• **TAREFAS A REALIZAR**:
a) Transcreva sem alterações tudo o que, no texto sobre cagaréus e ceboleiros, vai desde "Conhecem-se, por exemplo, conflitos" até "e o concelho.".
b) Continue o texto sobre cagaréus e ceboleiros a partir da última frase apresentada.

• **TEXTO EXTRAÍDO**:
▬▬▬

V – Rivalidades antigas entre cagaréus, ceboleiros... e outras gentes vizinhas.

 

Perdem-se no tempo as rivalidades entre cagaréus e ceboleiros. Os primeiros, gente da Beira-mar, ligada profissionalmente à faina piscatória e afins, e os segundos, de origem mais fidalga, residentes na antiga parte muralhada da cidade.

 

Conhecem-se, por exemplo, conflitos que remontam pelo menos ao início do séc. XV, entre as gentes do concelho (da vila muralhada) e os de Vila Nova[1] (maioritariamente pescadores, residentes fora das muralhas), por querelas relacionadas sobretudo com a comercialização do pescado.

 

Na altura, a vila funcionava como se de duas vilas distintas se tratasse, levando os pescadores uma vida praticamente isolada, relacionando-se com o centro da urbe apenas por questões comerciais, sendo estas, talvez por isso mesmo, frequentemente hostis. O próprio rei era por vezes instigado a resolver alguns litígios existentes entre os pescadores e o concelho.

▬▬▬

• **LINHAS EXTRAÍDAS**:
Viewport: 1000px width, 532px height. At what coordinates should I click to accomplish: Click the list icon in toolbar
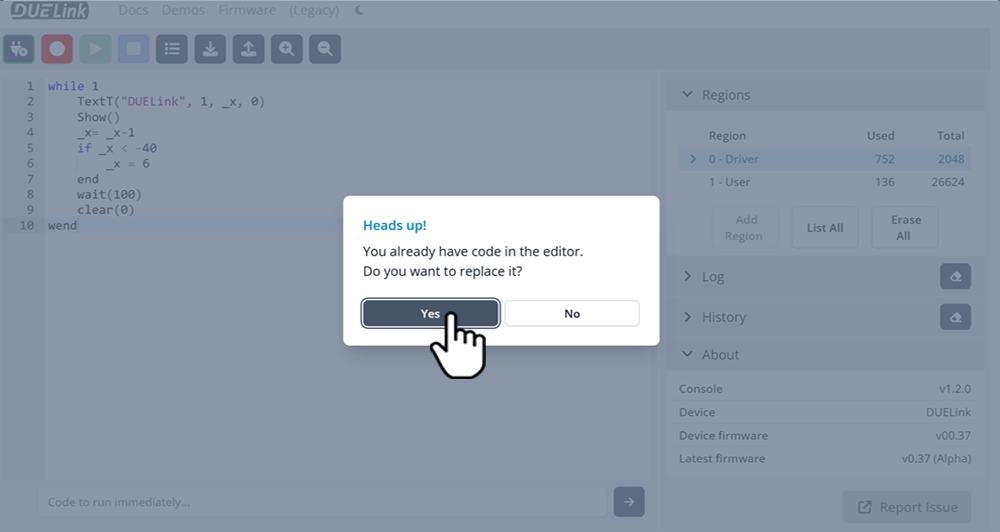(172, 48)
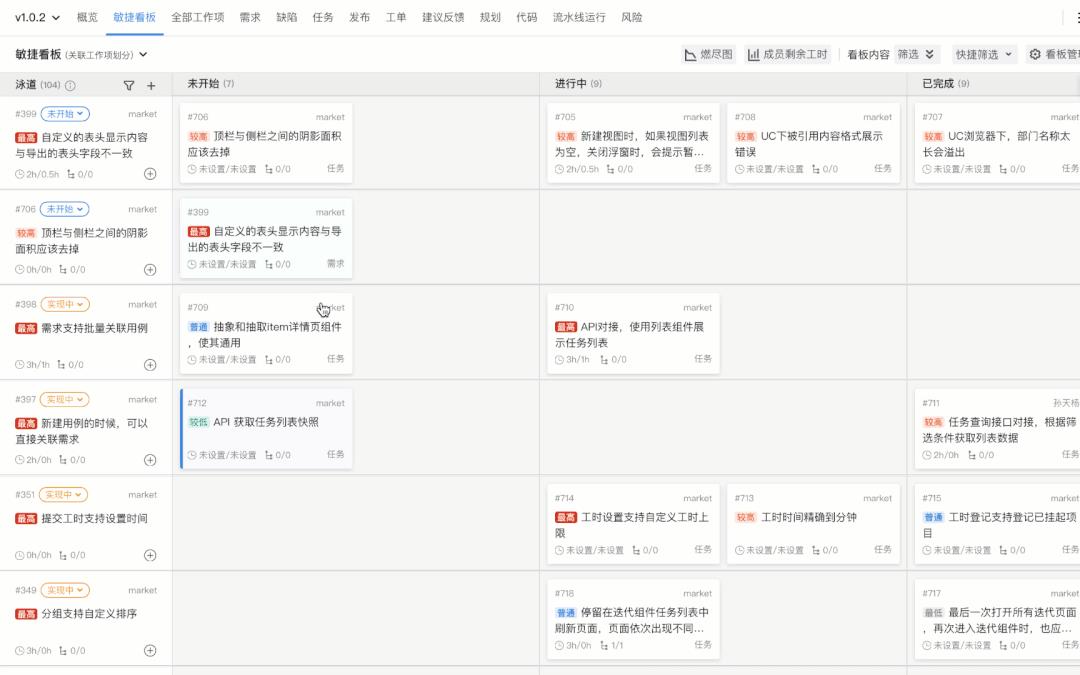This screenshot has width=1080, height=675.
Task: Expand the 筛选 board content filter
Action: pyautogui.click(x=916, y=55)
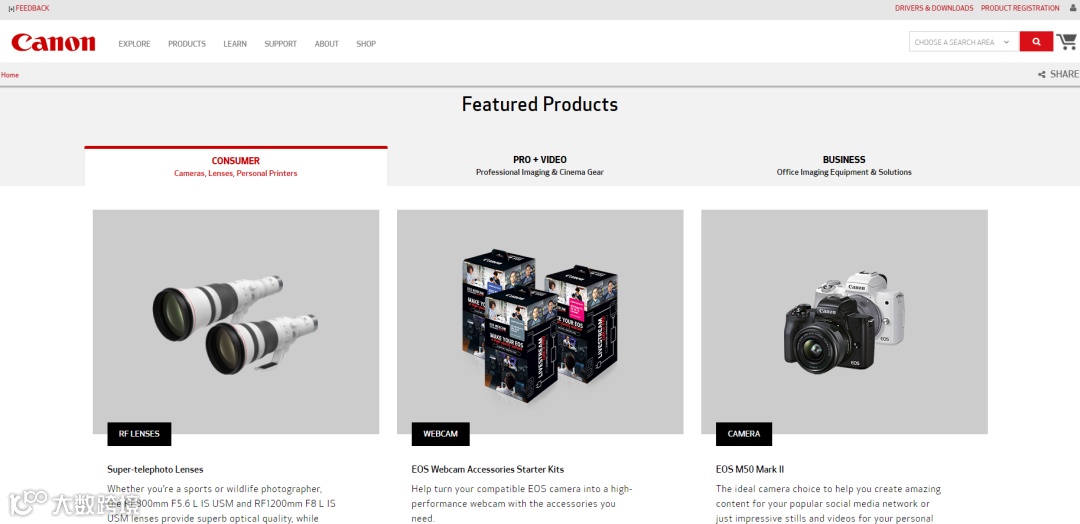Click the red search magnifier button

[x=1036, y=42]
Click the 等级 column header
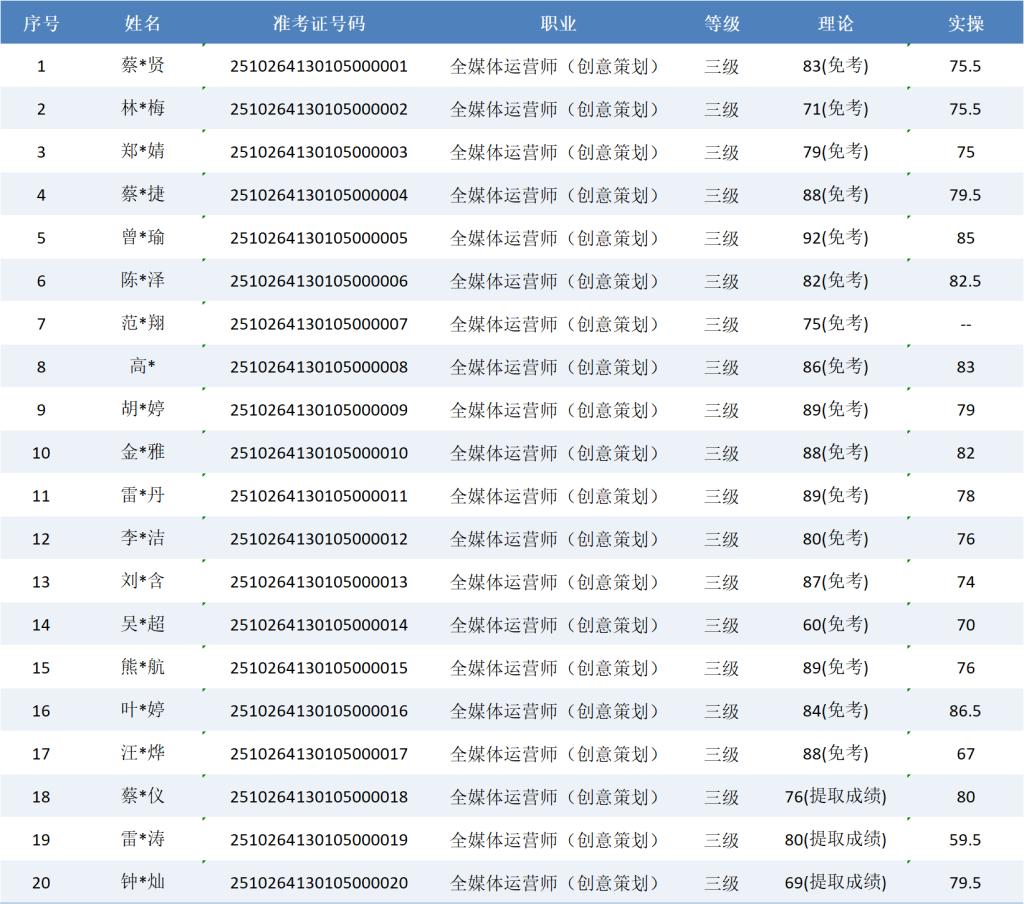 721,23
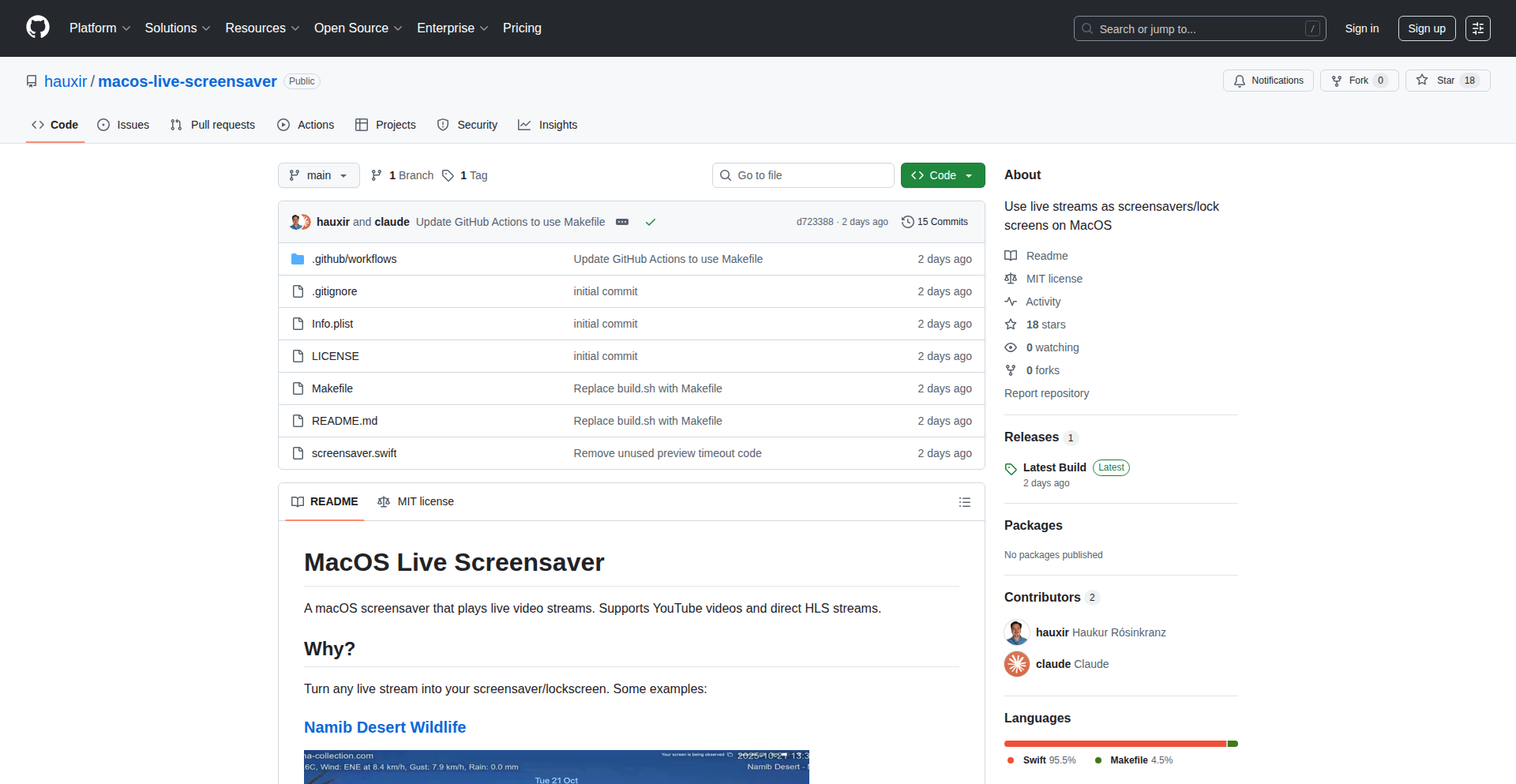Click the Swift language bar segment

(1113, 744)
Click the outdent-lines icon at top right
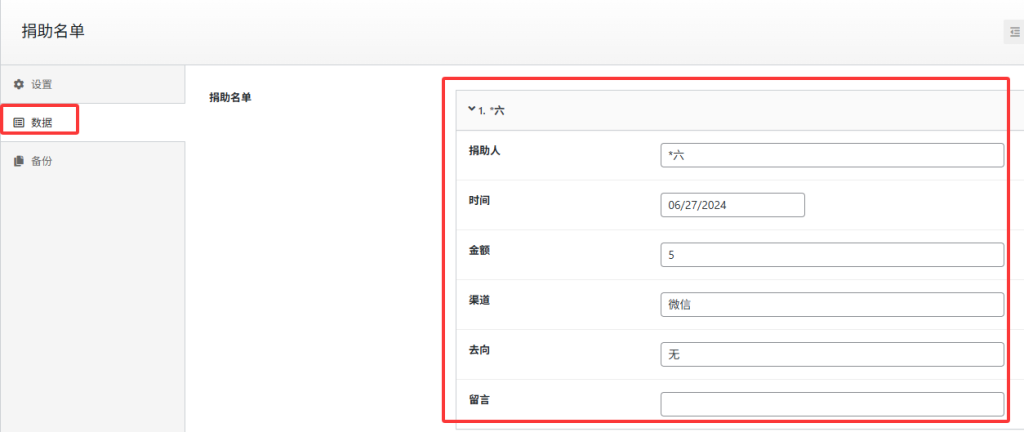Image resolution: width=1024 pixels, height=432 pixels. click(x=1014, y=32)
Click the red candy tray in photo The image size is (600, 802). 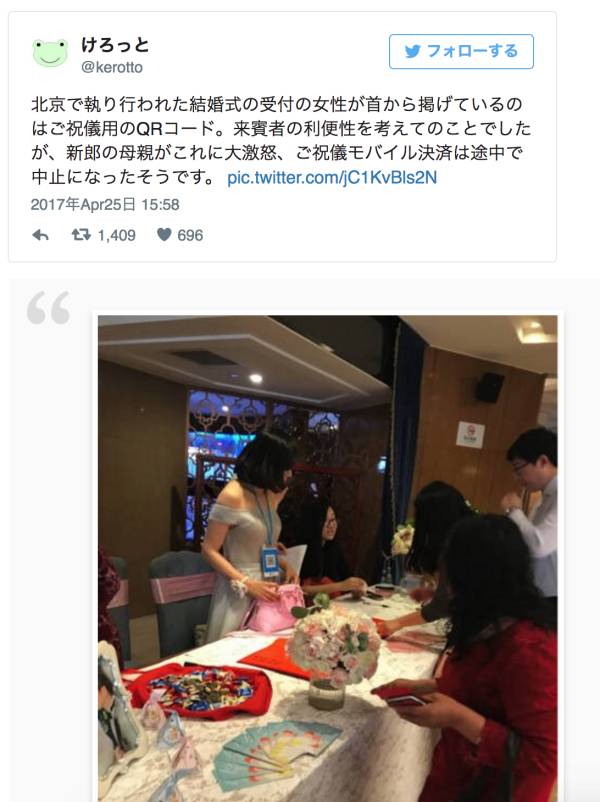[x=200, y=691]
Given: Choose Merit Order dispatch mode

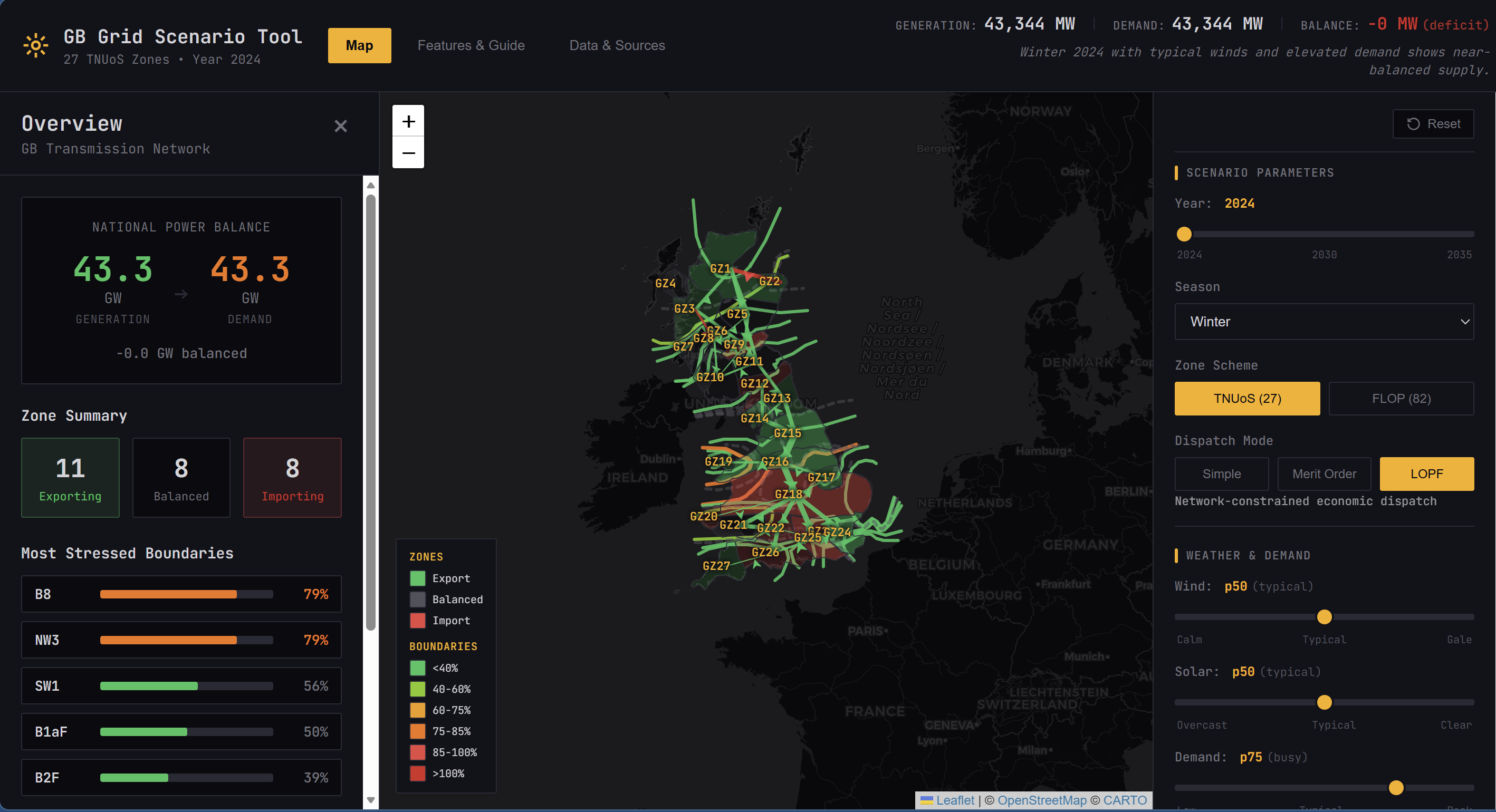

▬▬▬

• **RESPOSTAS DADAS**:
a)
Conhecem-se, por exemplo, conflitos que remontam pelo menos ao início do séc. XV, entre as gentes do concelho (da vila muralhada) e os de Vila Nova[1] (maioritariamente pescadores, residentes fora das muralhas), por querelas relacionadas sobretudo com a comercialização do pescado.

 

Na altura, a vila funcionava como se de duas vilas distintas se tratasse, levando os pescadores uma vida praticamente isolada, relacionando-se com o centro da urbe apenas por questões comerciais, sendo estas, talvez por isso mesmo, frequentemente hostis. O próprio rei era por vezes instigado a resolver alguns litígios existentes entre os pescadores e o concelho.

b)
 

Não havia uma identificação entre “os de cá” e “os de lá” das muralhas, o que se via, inclusive, na separação dos seus hábitos, chegando a ter hospitais[2] distintos e frequentando mesmo igrejas diferentes. Era, assim, comum ver-se os residentes do concelho assistirem à missa na igreja paroquial de S. Miguel, enquanto que os de Vila Nova preferiam fazê-lo na igreja de Stª. Maria de Sá,[3] objecto de grande orgulho, pois até tinha órgão.

 

Esta conflituosidade não se apresentava entre os próprios pescadores, já que bem cedo se organizaram em confraria, tendo sido fundada a Confraria de N. Sra. de Sá por volta do ano de 1200. 13[4]

 

O Bairro do Alboi, apesar de se situar em espaço pertencente à freguesia da Glória, esteve sempre fora da considerada zona nobre da vila, ou seja, fora das muralhas. Era conhecido como importante local de trocas comerciais, aí se estabelecendo não só portugueses, mas também estrangeiros, tudo gente ligada à ria e ao mar. Bairro povoado por mercadores, mercantes, pescadores e marnotos[5], não são conhecidas rivalidades com os bairros vizinhos.

 

Amaro Neves[6] afirma que com as grandes transformações urbanas ocorridas após a 1ª República (Hospital, Estação, mercado, quartel, etc.), as antigas rivalidades bairristas locais entre ceboleiros (paróquia da Glória), cagaréus (paróquia da Sra. da Apresentação – Vera Cruz) e os bicudos[7] (da antiga vila de Esgueira), esbateram-se.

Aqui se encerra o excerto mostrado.